E-books vs print books - ahh, the eternal question of "which do you prefer?"
Until the beginning of this year, I was a very traditional print book girl. I wanted loads and loads of beautiful, neatly typographed paper, seductively bound between covers. I loved the thrill of going up to my bookshelf and tracing my finger over the spines, trying to decide which stories I wanted to bring to bed with me for a bit of night-time pre-snooze reading.
Then I got a Kindle.
It was actually a practical decision. I knew that I was taking the year off to write my novel, and would have far less cash to burn on my reading addiction. E-books were cheap, with most just under $5. And they took up no room at all. So I sacrificed my paper fetish for value and pragmatism.
What I found was that while nothing yet beats the feeling of cracking the spine of a new tome, e-books are surprisingly addictive. Because they are so cheap, it also makes you more willing to take a chance on an unknown author. The first few weeks after I got my Kindle, I went on a bit of a bender at Amazon - buying up dozens of copies of $.99 and $1.99 books.
Most were pretty crap, but I did find a few gems that I might not have risked if I'd had to shell out $20 each for them.
One was a short novel (almost a novella), by an author called Nick Cole, titled The Old Man and the Wasteland, a beautifully soulful story about the survivor of a nuclear holocaust who journeys into the unknown, armed with his copy of Ernest Hemingway's classic The Old Man and the Sea.
Another was a science-fiction novel called Half Way Home, by Hugh Howey, about a group of young people who have been sent out into space to colonise a planet, only to wake up 15 years earlier than anticipated due to a fire that killed most of them onboard the ship.
The third is a novel called Zomblog, by TW Brown, a fun little ride through a zombie apocalypse through the eyes of Samuel Todd, a regular joe who finds himself in the middle of a waking nightmare.
To be honest, I probably wouldn't have been willing to pay the print price for any of these books. But therein lies the beauty of e-books: because there are no overheads involved, you can often get decent quality reads for peanuts. I even bought a new Margaret Atwood short story called I'm Starved for You for $2.99 - a total bargain which I would have been willing to pay more for at the shops.

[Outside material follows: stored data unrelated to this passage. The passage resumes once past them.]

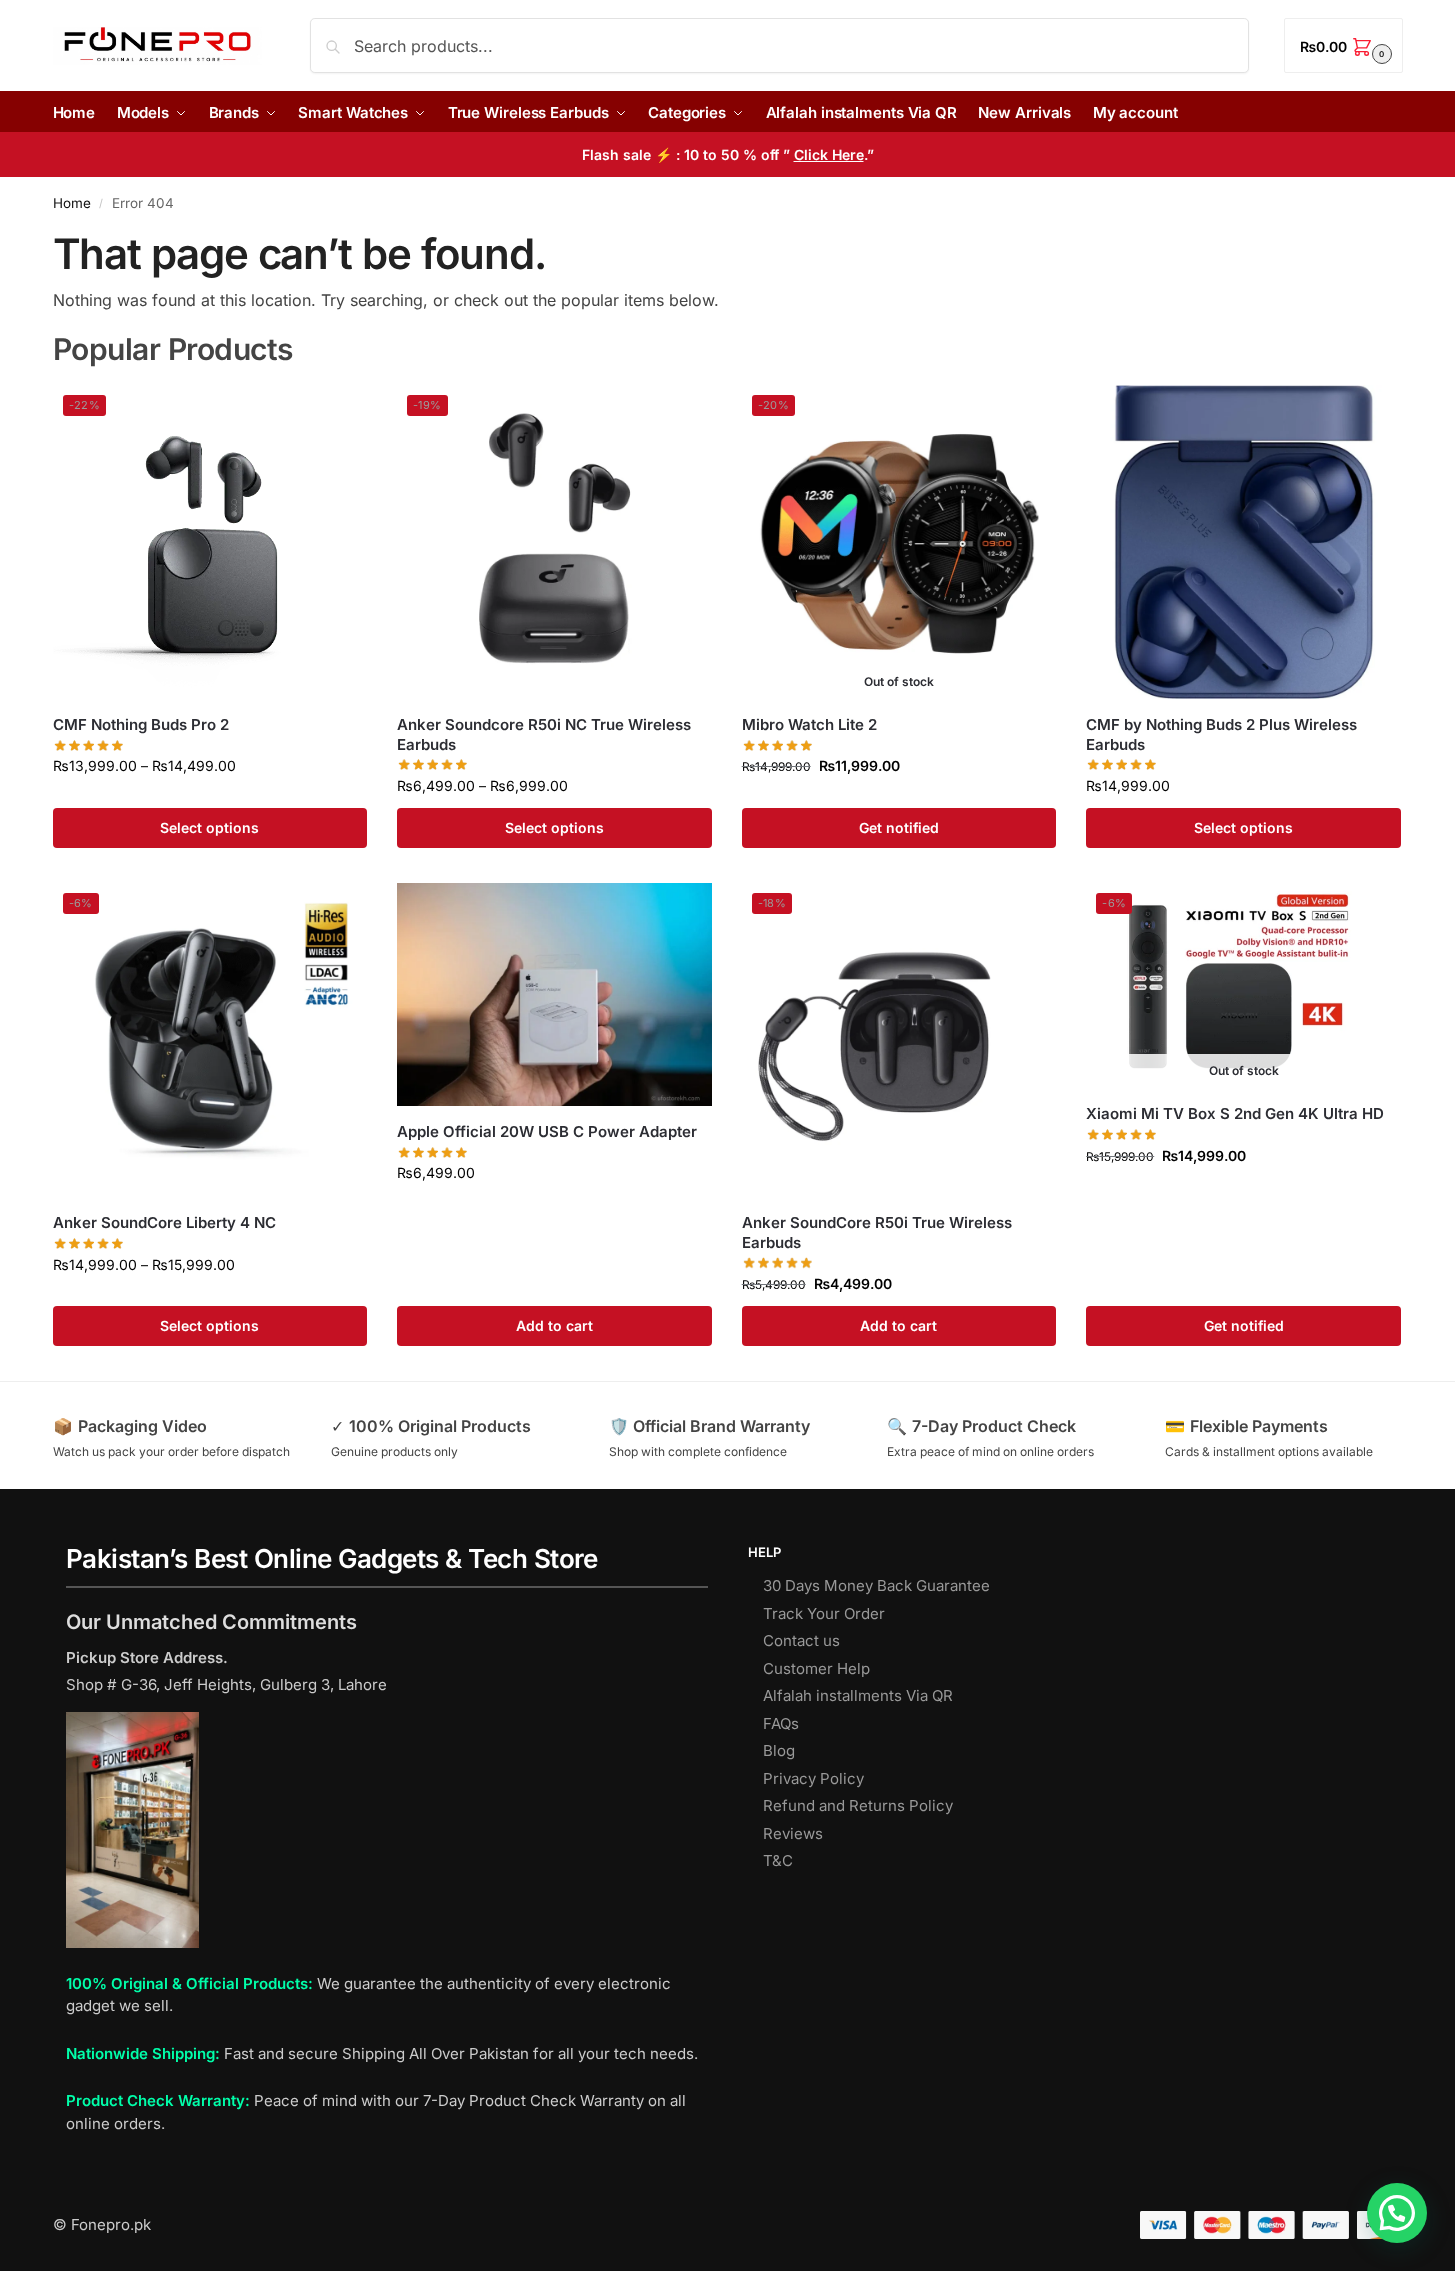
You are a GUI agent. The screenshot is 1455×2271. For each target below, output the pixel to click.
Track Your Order (824, 1613)
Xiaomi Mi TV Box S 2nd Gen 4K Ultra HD (1235, 1113)
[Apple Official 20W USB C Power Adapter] (554, 994)
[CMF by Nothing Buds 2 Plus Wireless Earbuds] (1243, 542)
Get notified (899, 827)
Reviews (793, 1833)
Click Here (829, 154)
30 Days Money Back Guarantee (876, 1585)
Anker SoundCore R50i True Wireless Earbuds (877, 1232)
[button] (1343, 45)
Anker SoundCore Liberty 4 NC (164, 1222)
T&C (778, 1860)
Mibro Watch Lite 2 (809, 724)
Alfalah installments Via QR (858, 1695)
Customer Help (816, 1668)
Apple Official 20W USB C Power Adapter (547, 1131)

I know quite a few Kiwi authors who are going the e-publishing route and while that's a topic for another post, I think that e-books are wonderful for more adventurous readers.
While I'll always prefer print books for my favourite authors and novels, I've been enjoying using my Kindle as a sort of litmus test to see if I like a story enough to shell out money for the print version someday. E-books are also awesome for travellers, but word of caution: make sure that the places you are going to can support the technology required to run an e-reader.
This is a bit like the question about fashion. There are clothes that you wear for every day: sundresses, pencil skirts, jeans, T-shirts, work blazers and so on; then there are the ones you save for very special occasions. Print books are like the LBDs (little black dresses) of the literary world, and e-books are more your jeans-and-tee combo. Each has its own niche with the reader, and we shouldn't ever have to choose one over the other.
What do you think? Do you prefer e-books or print books and why?